(Collected data)

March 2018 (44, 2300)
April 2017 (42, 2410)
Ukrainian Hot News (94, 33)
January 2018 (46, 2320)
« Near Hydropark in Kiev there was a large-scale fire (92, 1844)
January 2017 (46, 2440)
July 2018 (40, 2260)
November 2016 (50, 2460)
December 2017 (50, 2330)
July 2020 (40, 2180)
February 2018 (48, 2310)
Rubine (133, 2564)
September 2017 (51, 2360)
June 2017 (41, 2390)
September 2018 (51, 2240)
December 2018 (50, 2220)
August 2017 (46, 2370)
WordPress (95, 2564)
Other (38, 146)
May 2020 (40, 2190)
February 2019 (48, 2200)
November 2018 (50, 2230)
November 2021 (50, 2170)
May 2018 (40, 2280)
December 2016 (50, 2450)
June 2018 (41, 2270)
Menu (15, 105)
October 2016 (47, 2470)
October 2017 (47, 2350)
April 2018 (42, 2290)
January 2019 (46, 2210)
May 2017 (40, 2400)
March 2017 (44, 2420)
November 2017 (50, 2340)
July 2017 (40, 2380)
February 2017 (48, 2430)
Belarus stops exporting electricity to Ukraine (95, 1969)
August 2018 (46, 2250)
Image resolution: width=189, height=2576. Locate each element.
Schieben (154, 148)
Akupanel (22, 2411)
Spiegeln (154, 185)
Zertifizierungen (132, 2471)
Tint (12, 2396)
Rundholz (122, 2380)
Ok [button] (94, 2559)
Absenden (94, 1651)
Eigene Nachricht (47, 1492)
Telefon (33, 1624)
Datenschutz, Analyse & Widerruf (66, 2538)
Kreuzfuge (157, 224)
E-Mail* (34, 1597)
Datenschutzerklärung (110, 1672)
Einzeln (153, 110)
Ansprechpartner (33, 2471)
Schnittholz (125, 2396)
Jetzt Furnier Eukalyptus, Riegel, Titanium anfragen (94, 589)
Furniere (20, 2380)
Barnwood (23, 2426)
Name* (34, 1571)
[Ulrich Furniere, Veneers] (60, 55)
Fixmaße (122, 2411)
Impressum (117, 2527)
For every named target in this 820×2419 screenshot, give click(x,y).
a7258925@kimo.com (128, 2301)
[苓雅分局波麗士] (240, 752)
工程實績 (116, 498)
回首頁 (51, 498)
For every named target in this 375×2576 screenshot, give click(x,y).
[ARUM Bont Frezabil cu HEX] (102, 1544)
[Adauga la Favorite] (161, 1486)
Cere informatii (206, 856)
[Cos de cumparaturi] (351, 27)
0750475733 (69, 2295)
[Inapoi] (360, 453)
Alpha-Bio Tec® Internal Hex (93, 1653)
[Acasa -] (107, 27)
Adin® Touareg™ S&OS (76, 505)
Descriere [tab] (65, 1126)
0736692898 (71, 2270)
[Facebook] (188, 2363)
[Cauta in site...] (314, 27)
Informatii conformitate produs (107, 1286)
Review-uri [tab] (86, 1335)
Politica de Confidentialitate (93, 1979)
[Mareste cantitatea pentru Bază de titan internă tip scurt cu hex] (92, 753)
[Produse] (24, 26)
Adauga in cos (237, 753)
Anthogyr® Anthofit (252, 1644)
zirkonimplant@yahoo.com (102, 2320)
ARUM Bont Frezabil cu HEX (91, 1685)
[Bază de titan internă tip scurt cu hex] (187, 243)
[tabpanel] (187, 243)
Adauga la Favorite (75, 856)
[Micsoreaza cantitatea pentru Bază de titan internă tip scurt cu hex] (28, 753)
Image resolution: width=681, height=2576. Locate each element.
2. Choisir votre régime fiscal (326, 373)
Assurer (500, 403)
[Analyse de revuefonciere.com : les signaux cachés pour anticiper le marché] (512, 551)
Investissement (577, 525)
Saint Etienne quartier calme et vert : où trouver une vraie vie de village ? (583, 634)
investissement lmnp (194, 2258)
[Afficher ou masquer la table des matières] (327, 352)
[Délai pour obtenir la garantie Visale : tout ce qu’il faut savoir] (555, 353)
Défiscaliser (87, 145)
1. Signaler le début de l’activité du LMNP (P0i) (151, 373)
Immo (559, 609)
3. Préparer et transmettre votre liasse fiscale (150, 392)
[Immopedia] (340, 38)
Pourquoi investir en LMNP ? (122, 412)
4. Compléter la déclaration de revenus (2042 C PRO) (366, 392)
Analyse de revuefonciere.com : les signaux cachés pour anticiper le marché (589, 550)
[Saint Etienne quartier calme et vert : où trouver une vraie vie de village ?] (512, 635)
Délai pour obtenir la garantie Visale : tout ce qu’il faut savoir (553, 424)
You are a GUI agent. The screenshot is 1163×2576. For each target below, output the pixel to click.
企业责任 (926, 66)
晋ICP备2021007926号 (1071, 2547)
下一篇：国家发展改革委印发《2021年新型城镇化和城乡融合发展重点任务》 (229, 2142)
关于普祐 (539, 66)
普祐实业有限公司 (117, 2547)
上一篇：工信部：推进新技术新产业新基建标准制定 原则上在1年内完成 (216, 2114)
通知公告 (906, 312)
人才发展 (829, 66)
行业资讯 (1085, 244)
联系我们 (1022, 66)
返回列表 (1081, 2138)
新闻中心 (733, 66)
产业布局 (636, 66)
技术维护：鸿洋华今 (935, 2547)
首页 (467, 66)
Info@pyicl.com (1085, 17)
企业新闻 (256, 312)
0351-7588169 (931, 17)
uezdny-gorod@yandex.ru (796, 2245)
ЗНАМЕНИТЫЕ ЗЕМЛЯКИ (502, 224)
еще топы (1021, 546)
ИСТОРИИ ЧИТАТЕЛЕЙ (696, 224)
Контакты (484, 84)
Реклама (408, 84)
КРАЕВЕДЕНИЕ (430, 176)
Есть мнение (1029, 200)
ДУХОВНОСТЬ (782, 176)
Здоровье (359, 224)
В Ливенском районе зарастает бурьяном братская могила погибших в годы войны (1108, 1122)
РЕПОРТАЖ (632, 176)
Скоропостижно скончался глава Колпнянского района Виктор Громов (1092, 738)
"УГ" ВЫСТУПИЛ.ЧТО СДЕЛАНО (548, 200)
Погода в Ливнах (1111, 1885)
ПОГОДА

- **REQUIRED ACTION**
Beginning at the line with "a7258925@kimo.com (128, 2301)" and stopping after the line with "[Analyse de revuefonciere.com", please write out every line of the data above exactly and nothing else.

- **SOLUTION FOR THIS TASK**
a7258925@kimo.com (128, 2301)
[苓雅分局波麗士] (240, 752)
工程實績 (116, 498)
回首頁 (51, 498)
For every named target in this 375×2576 screenshot, give click(x,y).
[ARUM Bont Frezabil cu HEX] (102, 1544)
[Adauga la Favorite] (161, 1486)
Cere informatii (206, 856)
[Cos de cumparaturi] (351, 27)
0750475733 (69, 2295)
[Inapoi] (360, 453)
Alpha-Bio Tec® Internal Hex (93, 1653)
[Acasa -] (107, 27)
Adin® Touareg™ S&OS (76, 505)
Descriere [tab] (65, 1126)
0736692898 (71, 2270)
[Facebook] (188, 2363)
[Cauta in site...] (314, 27)
Informatii conformitate produs (107, 1286)
Review-uri [tab] (86, 1335)
Politica de Confidentialitate (93, 1979)
[Mareste cantitatea pentru Bază de titan internă tip scurt cu hex] (92, 753)
[Produse] (24, 26)
Adauga in cos (237, 753)
Anthogyr® Anthofit (252, 1644)
zirkonimplant@yahoo.com (102, 2320)
ARUM Bont Frezabil cu HEX (91, 1685)
[Bază de titan internă tip scurt cu hex] (187, 243)
[tabpanel] (187, 243)
Adauga la Favorite (75, 856)
[Micsoreaza cantitatea pentru Bază de titan internă tip scurt cu hex] (28, 753)
Image resolution: width=681, height=2576. Locate each element.
2. Choisir votre régime fiscal (326, 373)
Assurer (500, 403)
[Analyse de revuefonciere.com : les signaux cachés pour anticiper le marché] (512, 551)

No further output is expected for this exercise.